▶ [Document section]:
###
Despite having had over 100 bylines, including Huffington Post, Canadaland, etc, I face unique challenges as a fat disabled BIPOC LGBTQIAP+ immigrant woman writer. The reality is that it was the killing of Mr. George Floyd which forced more publications to reckon with the inherent privilege of their lens. Despite this progress, it can still be difficult to get paid writing commissioned when my work challenges white supremacy, cisnormativity, ableism, capitalism, fatphobia, etc.
It can be intimidating for marginalized writers to manage pitching, negotiating rates, reporting, working with editors, etc. Since these tensions are similar to those I navigated as a social worker committed to anti-oppressive practice in a field that is often complicit with the problematic status quo, I was well-equipped with the skills to excel in this process. Especially for those of us who do not have the financial safety nets that are often a direct result of generational wealth from stolen Indigenous land and Black labour, getting published can feel impossible, particularly when those offering recommendations for getting published do not hold our experiences of marginalization.
###
▶ [Dataset content]:

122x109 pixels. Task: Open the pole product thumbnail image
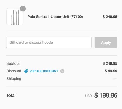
###
▶ [Exercise instructions]:
1. In the piece on getting published as a marginalized writer, reproduce the passage from "Despite having had" up to and including "capitalism, fatphobia, etc.", changing "publications" to "outlets".
2. Answer these questions using the piece on getting published as a marginalized writer:
(a) Which two outlets are named among the writer's bylines?
(b) What event does the writer say forced more publications to reckon with the privilege of their lens?
(c) In what earlier role did the writer work?
3. According to the piece on getting published as a marginalized writer, why was the writer well equipped to excel at pitching, negotiating rates, reporting, and working with editors? Answer in one to three sentences.

▶ [Answers to each task]:
1.
Despite having had over 100 bylines, including Huffington Post, Canadaland, etc, I face unique challenges as a fat disabled BIPOC LGBTQIAP+ immigrant woman writer. The reality is that it was the killing of Mr. George Floyd which forced more outlets to reckon with the inherent privilege of their lens. Despite this progress, it can still be difficult to get paid writing commissioned when my work challenges white supremacy, cisnormativity, ableism, capitalism, fatphobia, etc.

2.
(a) Huffington Post and Canadaland.
(b) The killing of Mr. George Floyd.
(c) Social worker committed to anti-oppressive practice.

3. The tensions in this process are similar to those the writer navigated as a social worker committed to anti-oppressive practice. That work took place in a field that is often complicit with the problematic status quo, so it gave the writer the skills to excel.